The required output is the stretch from the line containing "You are a GUI" through the line containing "Instruction: Open the" in the records below, unaltered and with no pictures.

(Stored items)
Start of Block
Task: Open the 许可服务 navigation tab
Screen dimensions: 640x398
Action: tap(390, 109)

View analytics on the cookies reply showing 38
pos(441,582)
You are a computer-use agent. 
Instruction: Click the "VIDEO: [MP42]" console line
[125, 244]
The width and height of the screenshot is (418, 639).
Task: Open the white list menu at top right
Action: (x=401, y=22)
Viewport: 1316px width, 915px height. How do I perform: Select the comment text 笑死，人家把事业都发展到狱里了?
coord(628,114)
End of Block
Start of Block
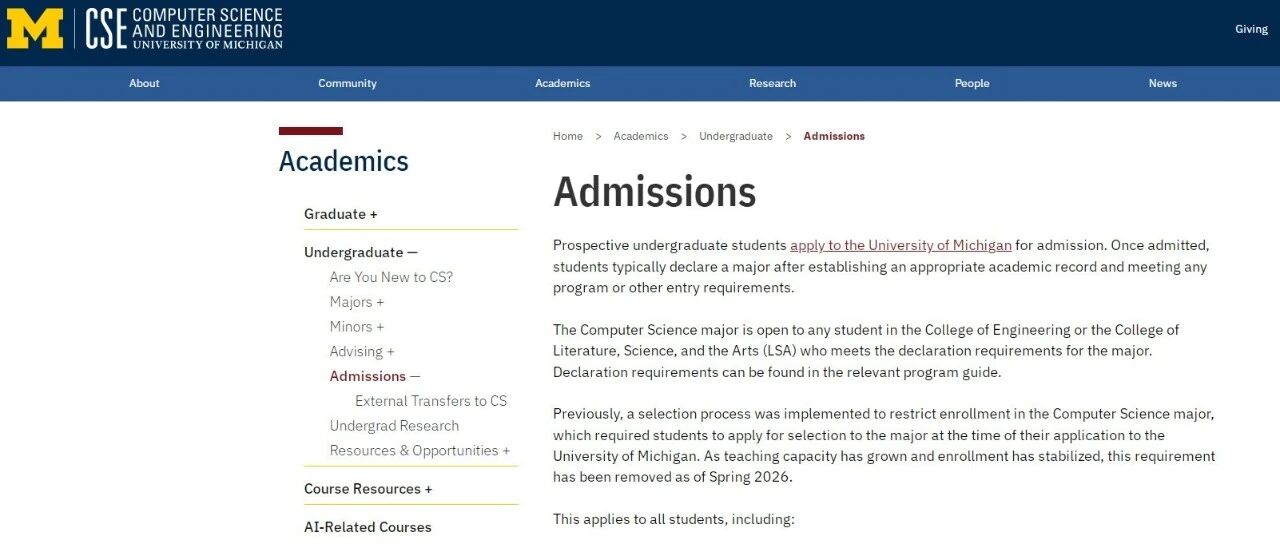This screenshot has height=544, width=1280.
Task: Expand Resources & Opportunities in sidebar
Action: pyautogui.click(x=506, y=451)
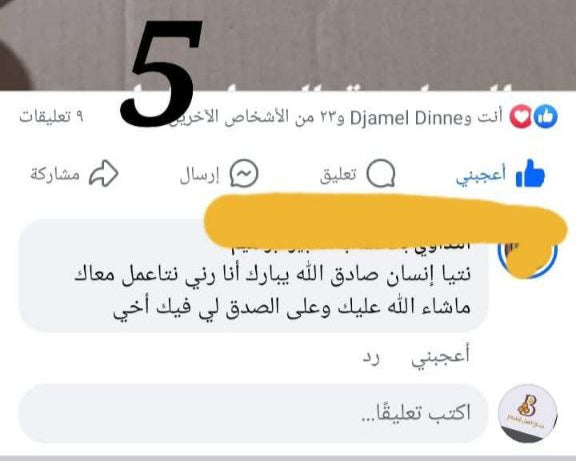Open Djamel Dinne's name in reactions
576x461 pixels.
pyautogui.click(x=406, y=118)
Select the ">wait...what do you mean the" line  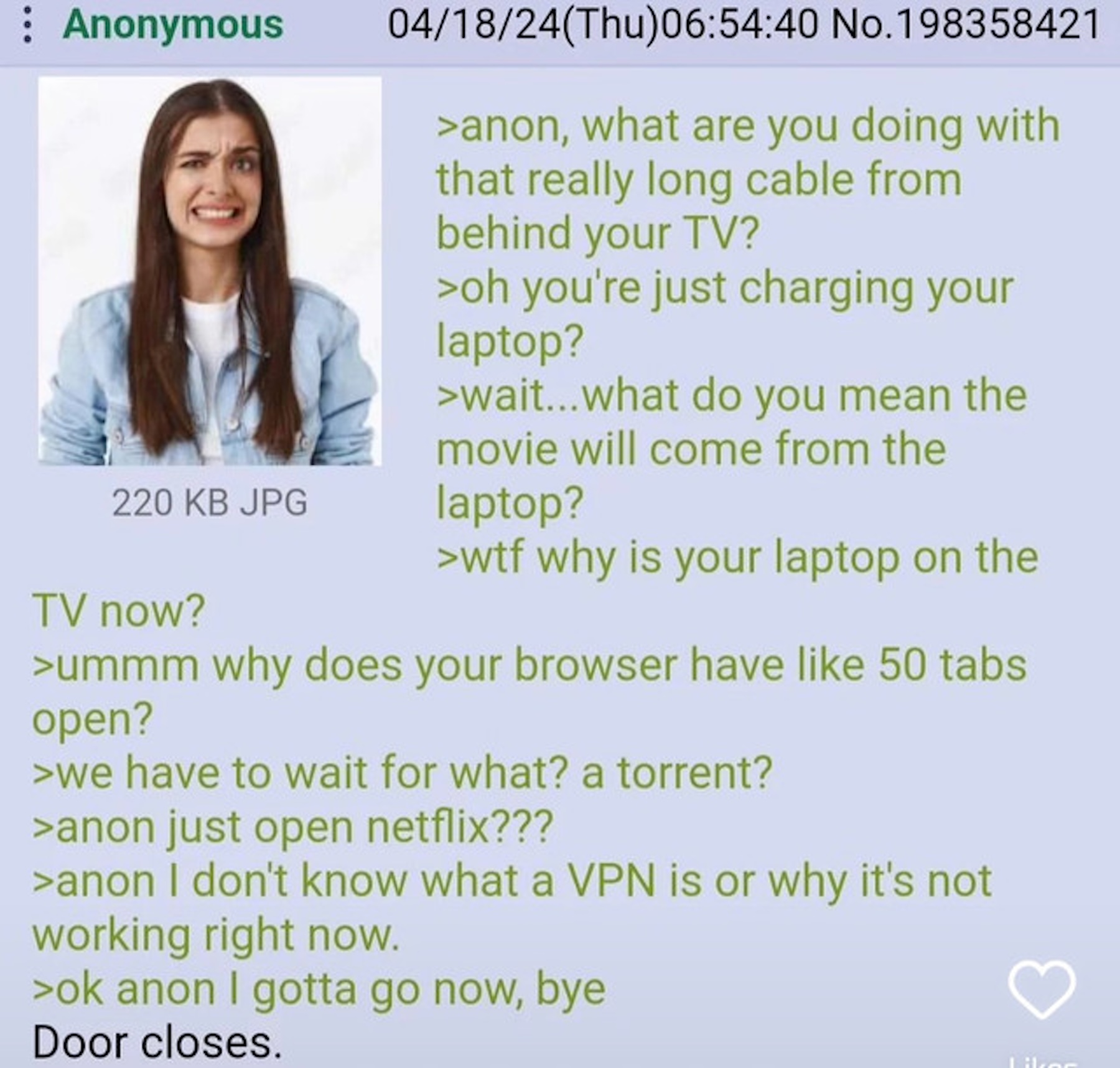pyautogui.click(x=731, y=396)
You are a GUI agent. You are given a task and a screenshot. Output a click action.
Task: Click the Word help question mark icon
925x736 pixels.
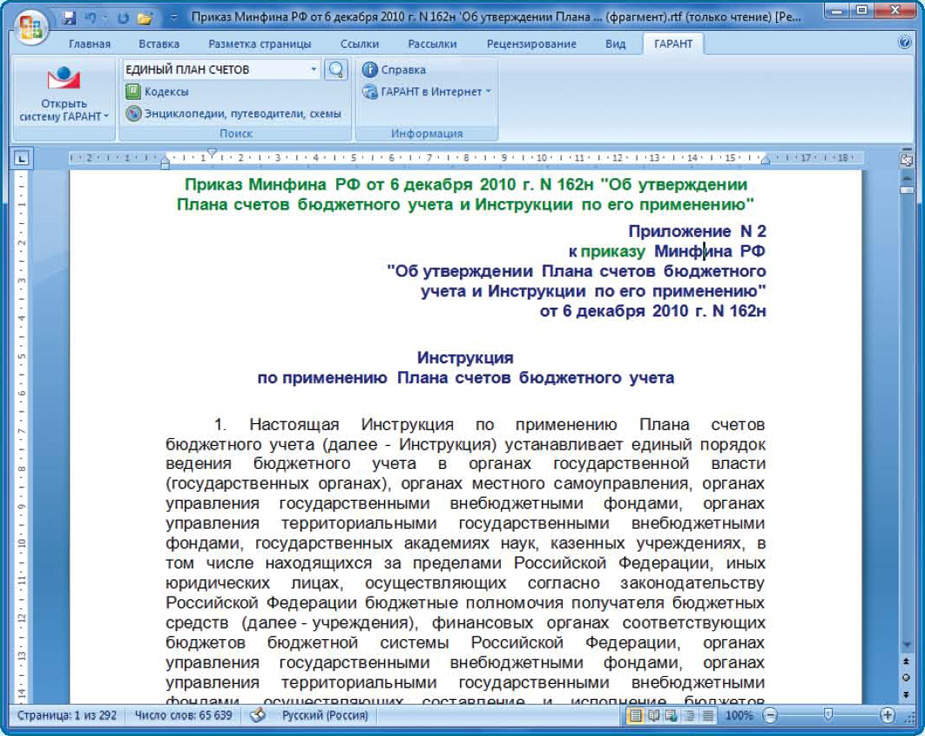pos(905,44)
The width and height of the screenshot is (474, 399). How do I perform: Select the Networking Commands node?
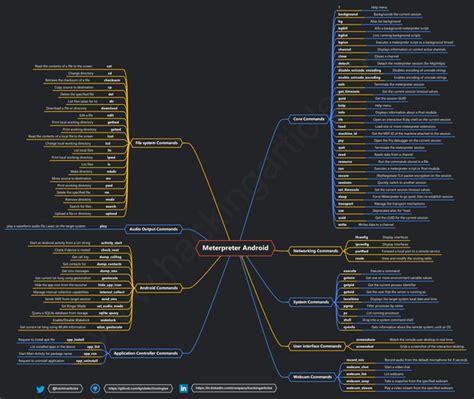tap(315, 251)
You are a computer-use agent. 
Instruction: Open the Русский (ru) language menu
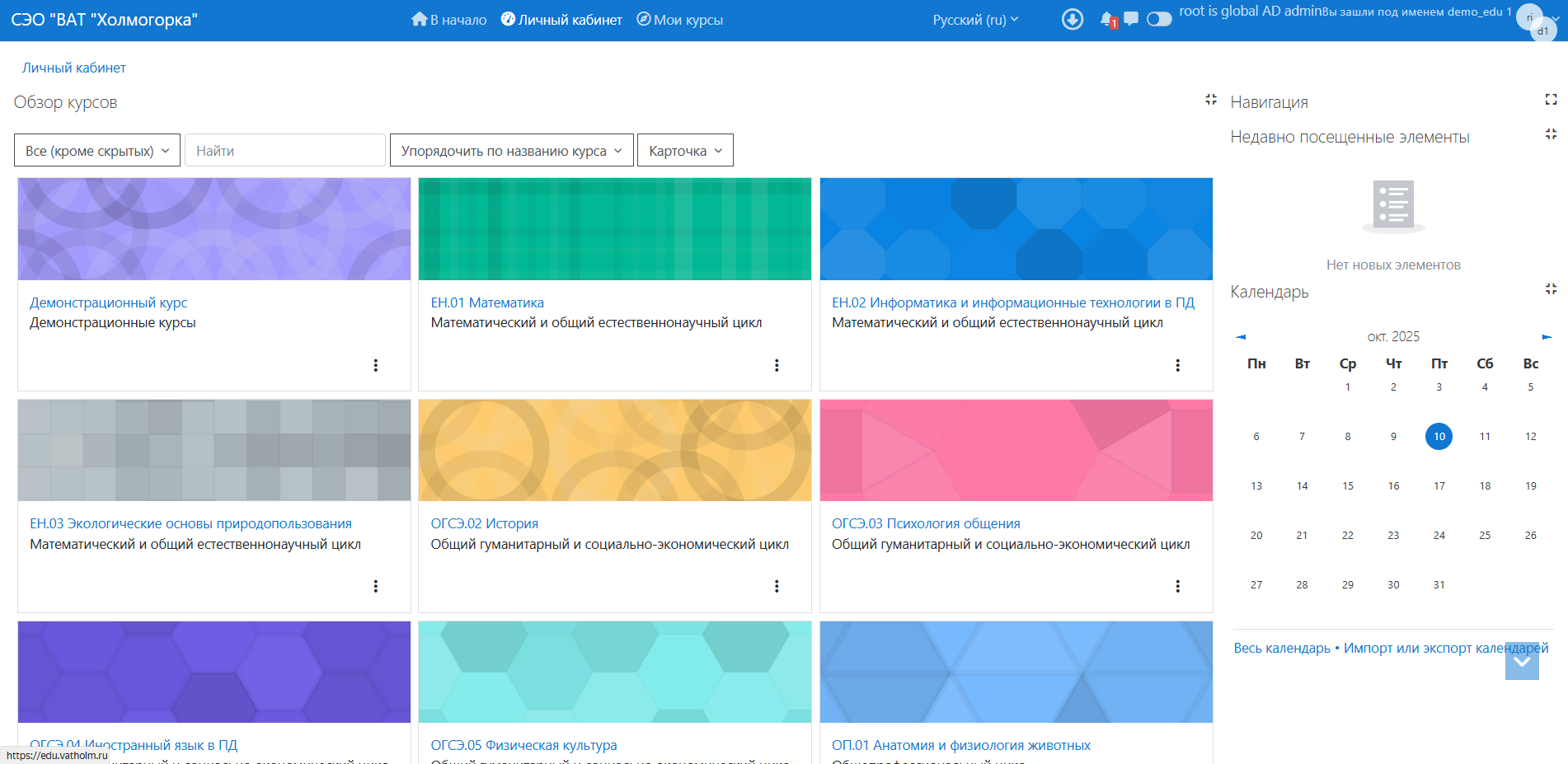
End of Block
__RESULT__.
You are a GUI agent. You are given a task and a screenshot. Output a click action.
Task: Click the Word help question mark icon
925x736 pixels.
pos(905,44)
The width and height of the screenshot is (474, 399). How do I perform: Select the Networking Commands node?
tap(315, 251)
You are a computer-use agent. 
Instruction: Open the Русский (ru) language menu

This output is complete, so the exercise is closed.